A healthy diet protects you against diseases. The key is to eat a variety of fresh and colourful foods, consuming less saturated and industrially-products.
A diversified, plant-based diet is essential for good health and nutrition.
Don’t know where to start?
Here are the basic nutrients provided by the 4 food groups for a healthy plant based diet:
Protein
Tofu, tempeh, edamame, lentils, chickpeas, peanuts, almonds, spirulina and quinoa are among the richest sources of protein.
Good Fat and Oil
Seeds (pumpkin, flax, sunflower and chia seeds) and Nuts (pecan, cashew, walnuts, Almonds, and pistachios).

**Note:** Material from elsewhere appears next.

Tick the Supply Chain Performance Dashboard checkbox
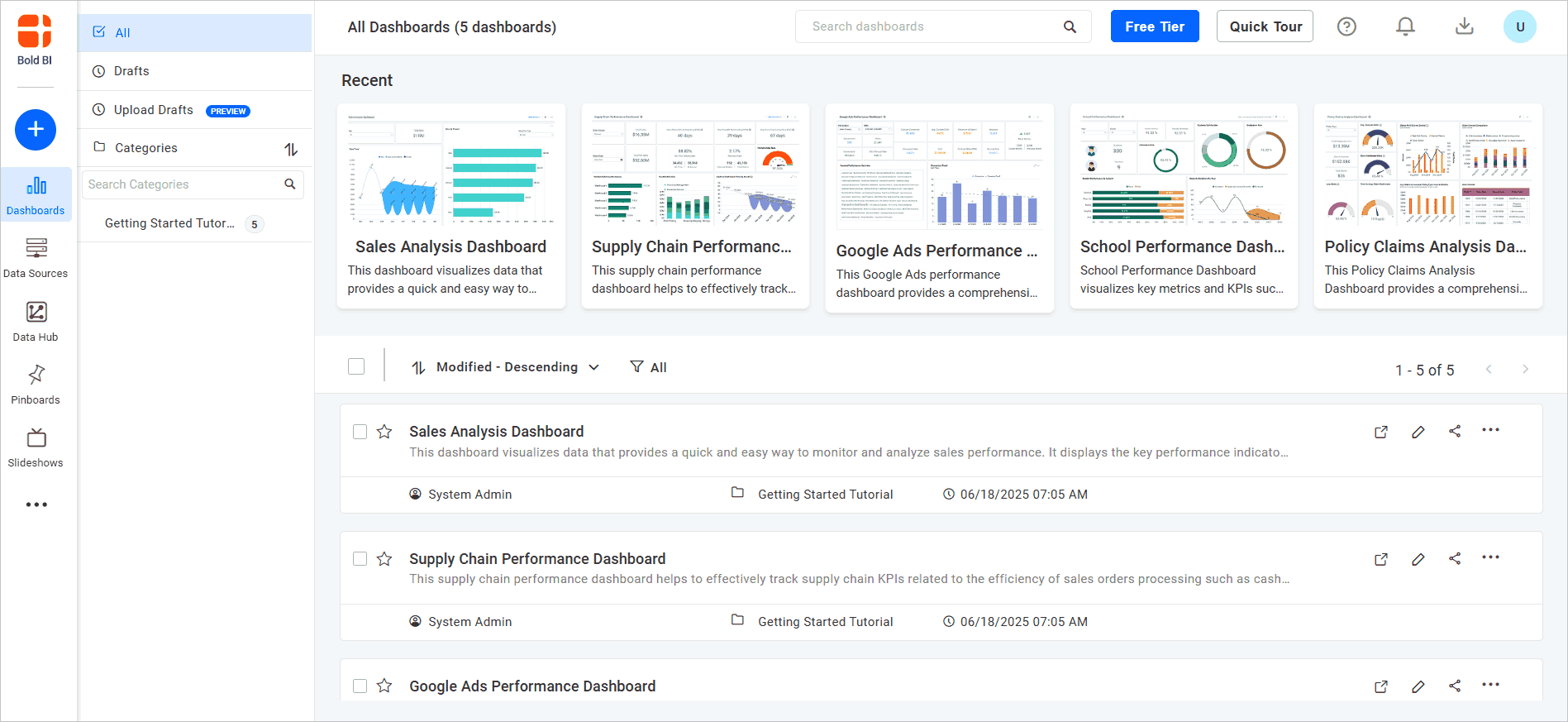The image size is (1568, 722). (x=360, y=559)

Oils (likes coconut, olive, jojoba, almond and sunflower seed)
Avocados, is an healthy, high-fibre, fitness-friendly fruit. 🥑
Grains, beans and Cereals
There are a number of different types of grains including wheat, oats, rice, corn (maize), and rye.
The most common types of beans; Fayot, Kidney, black, red beans to name a few.
Fruits and Vegetables
Leaf vegetables include brussels sprouts, cabbage, celery, lettuce, rhubarb, and spinach.
The bulb vegetables are garlic, leeks, and onions.
The head of vegetables include artichokes, broccoli, and cauliflower.🥦
Simple fruits include apples, pears, plums, tomatoes, peaches and banana. 🍍🍌🍎
Aggregate fruits include raspberries, blackberries, and strawberries. 🍓
Multiple fruits include pineapples, figs, breadfruit, and mulberries.
For a balance diet, Mix it all up!!!